Extrait du document –
%%

La mérule se développe dans l’obscurité, derrière les plinthes, les plafonds, sous les revêtements de sols. Cachée de la sorte, on ne constate sa présence que lorsque le bois détérioré est totalement dégradé.

Elle attaque la cellulose des éléments qu’elle affaiblit, sans toutefois toucher à la lignine (partie composant le bois).

Le développement de la mérule se déroule en deux phases :

1/ Formation végétative : Durant cette phase elle s’étend petit à petit,mais assez rapidement malgré tout,car elle peut grandir de 4mm par jour voire jusqu’à 12 cm par semaine…les plus grandes mérules observées mesuraient environ 8 mètres ; effrayant, non ? Sa forme est arrondie blanchâtre, plutôt cotonneuse et l’épaisseur se situe entre 5 et 50mm.Pour s’amplifier, la mérule fait croître des filaments fins dénommés rizomorphes. En premier lieu ils sont blancs et plutôt mous, ils deviennent par la suite rigides et changent de couleur partant du jaune, en passant par le gris, le roux, pour terminer noir. Ces cordons assurent le développement du champignon par le transport d’eau et de substances nutritives nécessaires à sa survie et à sa croissance. .… Grâce à l’eau ainsi conduite, la mérule poursuit son offensive sur le bois et le dévore petit à petit. Les rizomorphes forment un réseau très ramifié (les ramifications s’appellent hyphes) peuvent mesurer jusqu’à 10 mètres et sont capables de traverser les maçonneries. C’est ce mécanisme qui lui permet de se développer sur de larges surfaces, comme de la maçonnerie dont elle ne peut se nourrir. La mérule se nourrit via son mycelium, qui a une double action : sécrétion et absorption. Il sécrète des enzymes qui dégradent le bois et absorbe les éléments utiles à sa survie.

%%

Contenu des données –
%%

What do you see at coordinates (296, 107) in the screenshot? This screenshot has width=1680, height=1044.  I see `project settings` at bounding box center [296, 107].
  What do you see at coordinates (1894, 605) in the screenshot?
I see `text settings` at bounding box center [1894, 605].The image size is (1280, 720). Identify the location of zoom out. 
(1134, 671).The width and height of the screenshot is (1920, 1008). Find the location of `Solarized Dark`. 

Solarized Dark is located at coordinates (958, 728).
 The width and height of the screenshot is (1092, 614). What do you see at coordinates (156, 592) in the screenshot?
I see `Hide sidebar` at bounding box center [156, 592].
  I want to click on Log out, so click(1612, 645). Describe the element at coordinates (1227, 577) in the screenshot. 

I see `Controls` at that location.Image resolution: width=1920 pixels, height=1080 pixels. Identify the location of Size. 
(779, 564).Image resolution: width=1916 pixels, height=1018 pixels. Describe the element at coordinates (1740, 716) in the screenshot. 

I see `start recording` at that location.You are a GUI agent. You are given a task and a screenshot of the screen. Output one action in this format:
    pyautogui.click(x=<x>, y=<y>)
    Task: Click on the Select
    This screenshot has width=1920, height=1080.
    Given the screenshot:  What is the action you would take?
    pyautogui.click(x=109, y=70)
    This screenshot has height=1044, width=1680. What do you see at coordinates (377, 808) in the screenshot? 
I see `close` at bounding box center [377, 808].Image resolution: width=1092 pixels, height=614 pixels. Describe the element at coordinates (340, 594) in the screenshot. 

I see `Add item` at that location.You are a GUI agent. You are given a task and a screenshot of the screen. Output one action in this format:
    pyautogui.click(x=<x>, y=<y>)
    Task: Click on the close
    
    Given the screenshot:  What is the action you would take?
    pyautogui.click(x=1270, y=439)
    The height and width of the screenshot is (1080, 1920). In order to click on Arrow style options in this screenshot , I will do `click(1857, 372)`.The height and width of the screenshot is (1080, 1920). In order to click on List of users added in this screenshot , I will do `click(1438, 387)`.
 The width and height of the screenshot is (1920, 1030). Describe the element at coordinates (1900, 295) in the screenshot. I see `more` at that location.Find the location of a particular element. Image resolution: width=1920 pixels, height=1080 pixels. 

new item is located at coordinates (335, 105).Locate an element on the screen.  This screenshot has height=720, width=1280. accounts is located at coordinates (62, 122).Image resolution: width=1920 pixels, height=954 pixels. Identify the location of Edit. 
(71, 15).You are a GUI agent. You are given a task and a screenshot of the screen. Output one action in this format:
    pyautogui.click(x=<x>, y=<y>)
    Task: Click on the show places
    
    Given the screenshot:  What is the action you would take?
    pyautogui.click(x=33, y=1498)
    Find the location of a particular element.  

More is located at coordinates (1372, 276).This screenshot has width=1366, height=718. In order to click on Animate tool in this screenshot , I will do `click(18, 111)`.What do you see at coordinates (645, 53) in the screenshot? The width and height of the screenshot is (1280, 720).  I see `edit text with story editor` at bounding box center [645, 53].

%%

Travail à réaliser – Recopiez à l’identique le passage du texte sur la mérule qui va de « La mérule se développe » jusqu’à « est totalement dégradé. » inclus.

Résultat obtenu –
La mérule se développe dans l’obscurité, derrière les plinthes, les plafonds, sous les revêtements de sols. Cachée de la sorte, on ne constate sa présence que lorsque le bois détérioré est totalement dégradé.